Narimane Mari, qui partage cette vision d’Attali, considère que la femme cinéaste doit ignorer la dimension du genre et des relations entre les sexes si elle veut parvenir à représenter le plus fidèlement possible la réalité. Notamment en Algérie, elle doit éviter de se positionner en tant que femme vis-à-vis du reste de son équipe ainsi que des bailleurs de fonds. En mettant de coté sa féminité, elle s’éloignera des codes sociaux qui reproduisent l’inégalité entre les sexes. En outre, Mari souligne qu’en Algérie l’Etat soutient la création de films qui abordent la situation de la femme dans la société ; cependant ils ne sont pas réalisés par des femmes. Selon Mari, c’est pour cette raison qu’une question devient de plus en plus pressante en Algérie : « quelles sont les voix qui parlent de la femme, et comment la représentent-elle ? »

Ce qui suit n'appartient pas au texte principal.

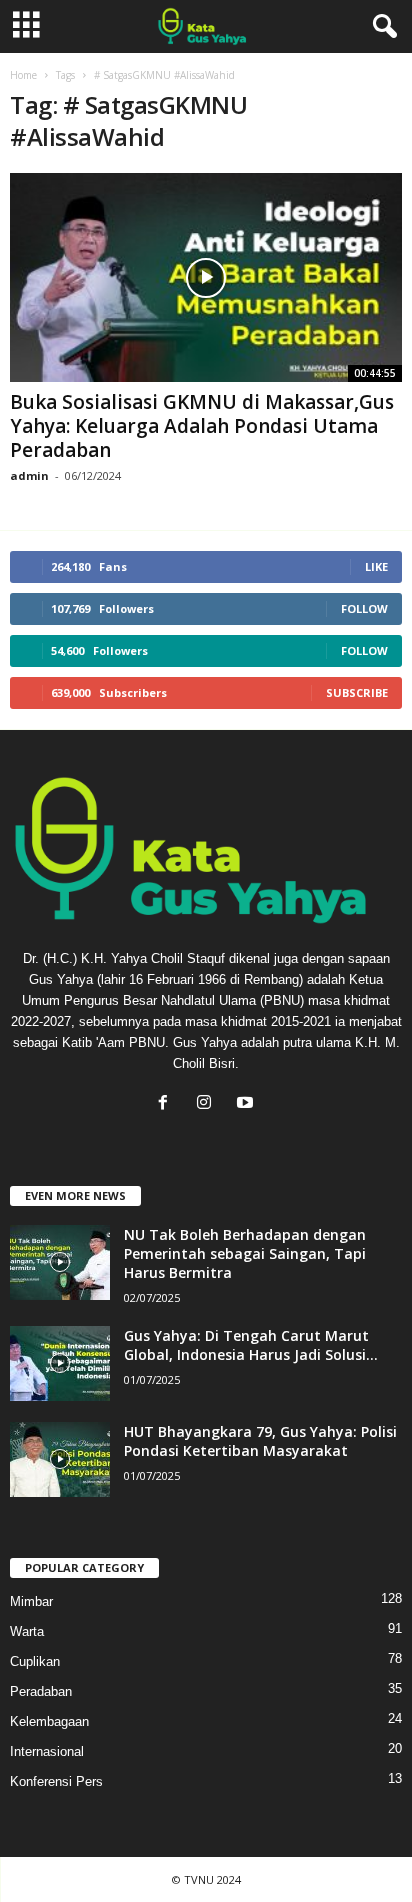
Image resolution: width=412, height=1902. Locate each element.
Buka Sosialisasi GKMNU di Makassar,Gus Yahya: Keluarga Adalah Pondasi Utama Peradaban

La question se pose également de l’autre côté du continent, en Afrique du Sud. Mais selon Arya Lalloo, réalisatrice sud-africaine, il ne faut pas pour autant que les femmes réalisatrices se sentent contraintes à intégrer la problématique du genre dans les films qu’elles font. Se positionner d’abord en tant que femme au lieu qu’en tant que créatrice génère des barrières à l’expression. Ainsi, Lalloo préfère adopter une approche subtile dans ses films. Elle l’a fait lors de son dernier documentaire, Jeppe on a Friday. Il s’agit d’une compilation de témoignages et d’histoires de vie saisies dans un quartier de Johannesburg où le patriarcat est palpable. A première vue, les protagonistes sont les hommes : aucune femme ne témoigne devant la caméra. Mais suite à une analyse plus scrupuleuse, le spectateur se rendra compte que ce n’est pas parce que son corps n’apparaît pas dans l’écran que le regard de la femme est ignoré. C’est une équipe de plusieurs réalisatrices qui a tourné le film et ce sont elles qui ont instruit leurs interlocuteurs à répondre à leurs questions et à faire ce qu’elles veulent obtenir d’eux.

Les rencontres professionnelles du Festival de cinéma africain de Cordoue rassemblent des réalisateurs et d’autres agents de l’industrie du film, ainsi que des journalistes, dans le but de réfléchir de façon conjointe sur les enjeux des cinématographies africaines à l’heure actuelle. Inaugurées le mardi 15, ces rencontres se poursuivent jusqu’au vendredi 18 octobre, jour de la cérémonie de remise des prix du FCAT 2013.